If you are going to be a successful government minister then you need some very special skills. A thick skin. A talent for self-promotion. And an ability to advocate a policy with a completely straight face that has almost no chance of working.
Government refugee claims vs the hostile environment
Or at least those are the skills that you seem to need if you are a member of this government. It takes a very particular character to be able to make well-publicised statements about world-beating approaches to supporting refugees, when you are presiding over a deliberately byzantine system that makes it incredibly hard for the victims of war to get to the UK.
Little Moldova has taken in close on half a million refugees in a few short weeks. Britain has told a pregnant woman that she cannot come here because she doesn’t have a visa for her unborn child. Successive ministers chose to deliberately create a hostile environment for refugees, with the consequence that people fleeing for their lives are expected to complete multi-page forms detailing what they did at every stage of their life along with precise dates. At a time when their documents have just been destroyed by Putin’s shells landing on their home.
Levelling-down the North
This cynical pursuit of the exact opposite of the fine words they use is also in rude health on the domestic front. Scarcely a day goes by without a government minister reminding us of the determination of this administration to work on levelling up. It takes astonishing self-assurance to pontificate about helping to revive the neglected regions whilst choosing to leave Bradford with a trundling inefficient rail link to Manchester and the worst rail links to the capital of any big city in the Europe. The single most important project for reviving the north was the Northern Powerhouse cross-Pennines link. It got cancelled.
Instead of well-thought-out major strategic investments in the north, all we seem to have is an endless stream of competitions between localities to be allowed to get back some of the funding that has been systematically stripped away from local authorities. Local communities have been starved of funding for essential services, replaced by unreliable small-scale project funding for localities that the government thinks are in marginal seats. The reduction in local funding is 37 percent in real terms over ten years. The levelling up agenda comes with yet another real-terms decrease.
Educating our children via Orwellian double-think
When it comes to educating our children, the Orwellian double-think reaches new levels. Education Secretary Nadhim Zahawi claims that he goes to bed at night worrying about how to increase educational performance. If he does, then he needs to improve his own performance before he stands any chance of helping others.
Zahawi needs to understand the basics. You don’t improve performance by announcing new targets. You do that by providing resources in the areas that need them most and by creating a system that helps teachers to do their job effectively. Head teachers are facing real-term funding cuts and are struggling to recruit staff after ten years of real-terms pay cuts.

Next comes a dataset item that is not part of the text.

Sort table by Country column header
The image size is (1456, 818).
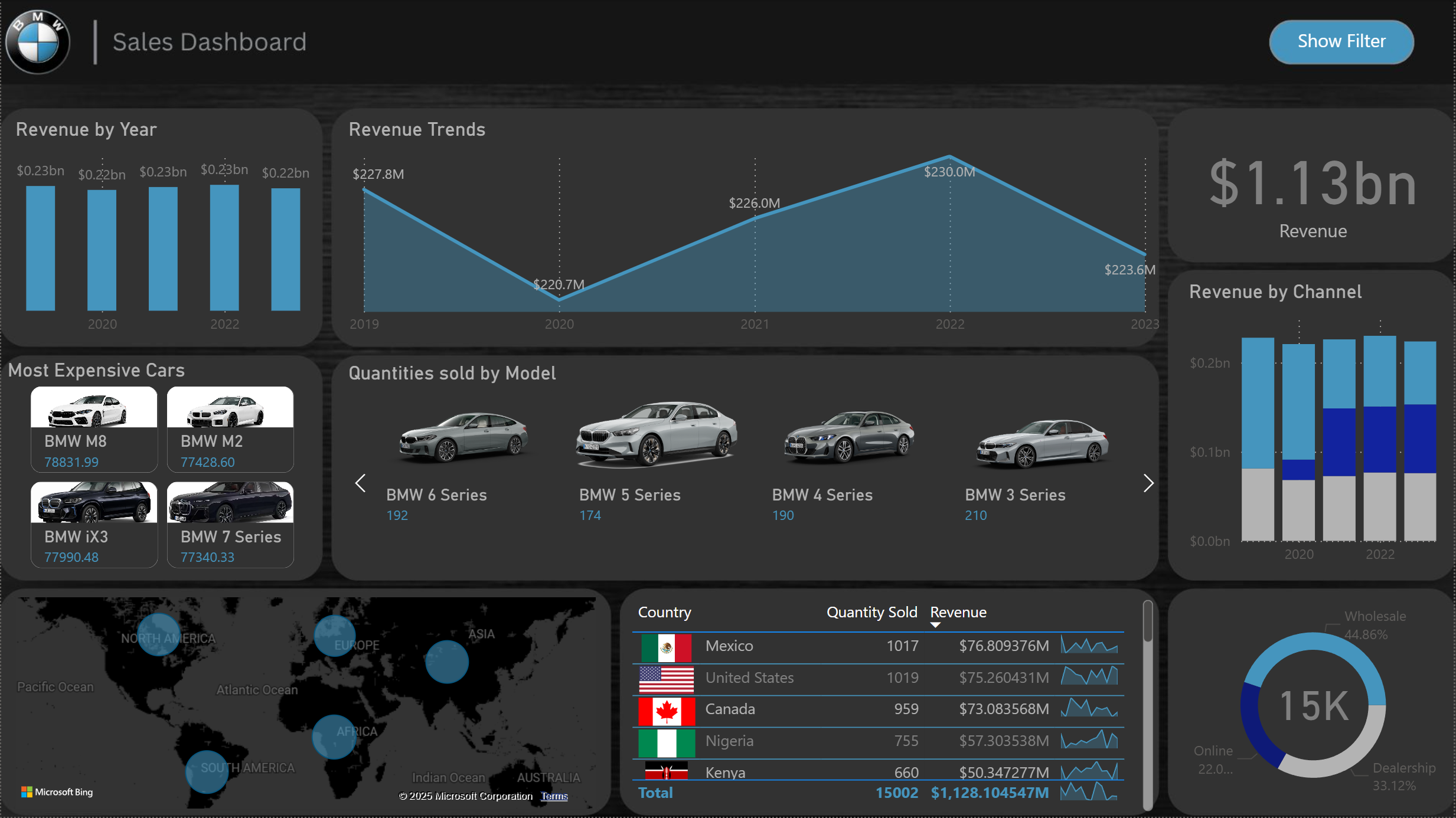(664, 612)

Ask teachers what they like about their job and most will say that it is delivering a creative lesson that the kids enjoy where they can see how much they are learning. Ask them what they hate and most will tell you it is the sheer amount of unnecessary government-imposed bureaucracy and the high degree of checks and supervision under which they work.
Very few teachers, heads, parents or thoughtful students will tell you that they think the solution to educational problems is to reorganise school governance. Yet for over ten years, that has been the main improvement strategy of this government.
There is little or no evidence that removing a school from democratic local control and placing it in the hands of a chain of academies with a head office located miles away is an effective way of improving education. There is a lot of evidence that overpaid chief executives of academy chains are taking scarce resources out of education without creating the transformative improvements that are supposed to justify salaries of over £250,000 a year.
There has been an ideological obsession with taking schools out of local authority control. There has not been a transformative change in the experience of children being educated in the vast majority of inner city schools. Crumbling buildings, difficulty in attracting staff, lack of decent equipment and daft instructions about what children must learn are more important than re-organising the deck chairs in a crisis.
Over claiming and under delivering
Ministers in almost every field of government activity have got used to over claiming and under delivering. We have had a transport secretary who gave out ferry contracts to companies that didn’t own any ships. We have had ministers awarding contracts for millions to friends and family whilst companies with longstanding reputations were ignored. We have had a health secretary issuing instructions to the entire nation to pull together and sacrifice normal life to get through a pandemic, whilst he was far from socially distant from his best friend’s wife.
That is what happens when the Cabinet is selected not for its ability but for its blind loyalty. That is what happens when the leader of the nation is a serial liar. That is what happens when the running of the country has been captured by a small ideologically obsessed faction; when Jacob Rees-Mogg is placed at the heart of government – but can’t be trusted to be given a real job.
There was once a government in this country that claimed it was made up of all of the talents. What we have now is an entirely new phenomenon: it is government that is made up of none of them. Let us hope that enough people get out and vote in the local elections on 5 May to ensure that it gets the message. This level of incompetence accompanied by this level of deception is not the way to run our country.